- _Your objective_
Scan the entries for lines with the word "computer" and copy those lines.

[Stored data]
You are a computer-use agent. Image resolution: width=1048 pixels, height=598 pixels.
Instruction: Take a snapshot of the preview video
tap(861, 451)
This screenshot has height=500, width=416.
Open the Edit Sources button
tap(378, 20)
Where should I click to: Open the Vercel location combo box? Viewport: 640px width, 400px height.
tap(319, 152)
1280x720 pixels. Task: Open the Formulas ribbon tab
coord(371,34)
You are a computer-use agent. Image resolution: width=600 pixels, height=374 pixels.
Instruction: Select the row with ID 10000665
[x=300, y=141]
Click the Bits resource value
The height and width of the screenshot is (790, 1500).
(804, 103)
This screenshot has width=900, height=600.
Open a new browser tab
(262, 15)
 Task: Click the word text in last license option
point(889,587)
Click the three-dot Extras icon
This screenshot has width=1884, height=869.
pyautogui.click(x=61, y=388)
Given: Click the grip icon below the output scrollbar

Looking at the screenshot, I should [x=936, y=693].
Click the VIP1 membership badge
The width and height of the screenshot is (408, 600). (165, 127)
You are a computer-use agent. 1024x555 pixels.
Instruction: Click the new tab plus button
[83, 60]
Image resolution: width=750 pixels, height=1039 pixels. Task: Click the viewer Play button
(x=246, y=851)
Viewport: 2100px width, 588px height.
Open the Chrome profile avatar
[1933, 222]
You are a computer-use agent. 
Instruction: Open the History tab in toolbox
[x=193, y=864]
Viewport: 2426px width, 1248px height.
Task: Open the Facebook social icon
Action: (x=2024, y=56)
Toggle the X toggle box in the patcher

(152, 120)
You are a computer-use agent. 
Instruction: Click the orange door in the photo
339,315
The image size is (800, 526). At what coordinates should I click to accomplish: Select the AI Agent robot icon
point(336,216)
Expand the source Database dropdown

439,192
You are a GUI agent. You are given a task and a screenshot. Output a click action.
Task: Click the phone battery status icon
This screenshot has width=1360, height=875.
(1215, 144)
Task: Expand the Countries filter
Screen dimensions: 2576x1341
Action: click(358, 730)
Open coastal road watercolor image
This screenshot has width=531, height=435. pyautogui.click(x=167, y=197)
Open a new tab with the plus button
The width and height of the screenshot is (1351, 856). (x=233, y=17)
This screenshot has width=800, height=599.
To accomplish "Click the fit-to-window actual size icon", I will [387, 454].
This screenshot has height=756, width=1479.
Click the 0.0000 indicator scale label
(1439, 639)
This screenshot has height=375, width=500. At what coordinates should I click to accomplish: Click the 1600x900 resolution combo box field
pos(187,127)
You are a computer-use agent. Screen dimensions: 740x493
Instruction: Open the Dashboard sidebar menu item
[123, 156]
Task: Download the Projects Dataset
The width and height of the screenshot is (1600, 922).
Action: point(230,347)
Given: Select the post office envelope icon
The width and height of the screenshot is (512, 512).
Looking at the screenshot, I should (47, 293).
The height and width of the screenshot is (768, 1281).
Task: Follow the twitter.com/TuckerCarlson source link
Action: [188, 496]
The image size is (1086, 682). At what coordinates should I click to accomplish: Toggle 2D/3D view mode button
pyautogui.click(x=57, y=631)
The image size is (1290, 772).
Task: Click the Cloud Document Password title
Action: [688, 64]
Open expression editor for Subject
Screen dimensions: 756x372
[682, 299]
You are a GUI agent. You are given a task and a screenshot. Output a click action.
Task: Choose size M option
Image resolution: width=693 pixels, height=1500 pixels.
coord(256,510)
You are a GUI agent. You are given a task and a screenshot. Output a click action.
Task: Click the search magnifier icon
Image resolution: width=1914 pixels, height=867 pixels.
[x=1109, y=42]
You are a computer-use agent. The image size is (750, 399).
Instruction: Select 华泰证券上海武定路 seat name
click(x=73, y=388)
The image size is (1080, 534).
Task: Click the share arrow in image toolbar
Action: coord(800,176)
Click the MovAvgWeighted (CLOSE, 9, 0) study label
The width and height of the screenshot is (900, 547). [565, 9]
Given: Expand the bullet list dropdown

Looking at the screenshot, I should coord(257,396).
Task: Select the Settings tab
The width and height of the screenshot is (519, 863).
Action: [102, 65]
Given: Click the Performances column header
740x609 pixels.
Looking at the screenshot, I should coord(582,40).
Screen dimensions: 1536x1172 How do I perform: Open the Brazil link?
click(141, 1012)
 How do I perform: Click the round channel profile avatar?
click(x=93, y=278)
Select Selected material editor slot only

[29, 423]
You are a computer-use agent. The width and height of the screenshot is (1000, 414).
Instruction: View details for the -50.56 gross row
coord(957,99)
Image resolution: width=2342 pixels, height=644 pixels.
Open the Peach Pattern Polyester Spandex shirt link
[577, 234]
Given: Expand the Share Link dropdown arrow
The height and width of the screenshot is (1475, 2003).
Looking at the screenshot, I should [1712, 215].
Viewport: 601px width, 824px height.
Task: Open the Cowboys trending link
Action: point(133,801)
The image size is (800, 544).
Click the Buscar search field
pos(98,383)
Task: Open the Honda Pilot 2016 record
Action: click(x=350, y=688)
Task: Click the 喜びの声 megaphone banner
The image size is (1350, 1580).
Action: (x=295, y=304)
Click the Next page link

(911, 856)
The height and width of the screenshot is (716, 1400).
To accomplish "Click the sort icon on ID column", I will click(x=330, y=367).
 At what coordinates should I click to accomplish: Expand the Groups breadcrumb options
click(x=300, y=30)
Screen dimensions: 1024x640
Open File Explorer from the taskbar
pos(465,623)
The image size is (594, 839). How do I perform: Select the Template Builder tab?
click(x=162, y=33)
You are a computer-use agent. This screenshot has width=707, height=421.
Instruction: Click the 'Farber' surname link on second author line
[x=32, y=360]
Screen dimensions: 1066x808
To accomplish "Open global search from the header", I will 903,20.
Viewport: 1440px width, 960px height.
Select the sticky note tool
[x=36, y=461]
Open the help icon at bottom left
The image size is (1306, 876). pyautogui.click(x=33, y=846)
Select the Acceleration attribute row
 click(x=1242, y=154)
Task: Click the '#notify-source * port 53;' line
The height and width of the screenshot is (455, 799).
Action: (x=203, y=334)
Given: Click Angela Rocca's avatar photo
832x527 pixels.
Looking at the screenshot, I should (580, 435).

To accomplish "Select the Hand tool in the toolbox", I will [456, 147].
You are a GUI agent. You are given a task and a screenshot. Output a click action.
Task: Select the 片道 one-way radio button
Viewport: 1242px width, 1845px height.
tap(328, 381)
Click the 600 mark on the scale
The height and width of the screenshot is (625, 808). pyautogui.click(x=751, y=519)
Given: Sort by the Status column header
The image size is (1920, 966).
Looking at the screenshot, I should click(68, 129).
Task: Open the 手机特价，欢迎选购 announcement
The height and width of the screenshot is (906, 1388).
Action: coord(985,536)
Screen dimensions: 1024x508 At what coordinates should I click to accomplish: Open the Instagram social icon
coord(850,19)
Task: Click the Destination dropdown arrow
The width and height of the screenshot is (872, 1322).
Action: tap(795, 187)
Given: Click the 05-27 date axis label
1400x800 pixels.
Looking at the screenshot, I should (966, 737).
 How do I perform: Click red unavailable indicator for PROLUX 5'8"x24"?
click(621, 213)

- _Answer_
You are a computer-use agent. Image resolution: width=1048 pixels, height=598 pixels.
You are a computer-use agent. Image resolution: width=600 pixels, height=374 pixels.
You are a computer-use agent. 1024x555 pixels.
You are a computer-use agent. 
You are a computer-use agent. 
You are a computer-use agent. Screen dimensions: 740x493
You are a computer-use agent. The image size is (750, 399).
You are a computer-use agent. The width and height of the screenshot is (1000, 414).
You are a computer-use agent. This screenshot has width=707, height=421.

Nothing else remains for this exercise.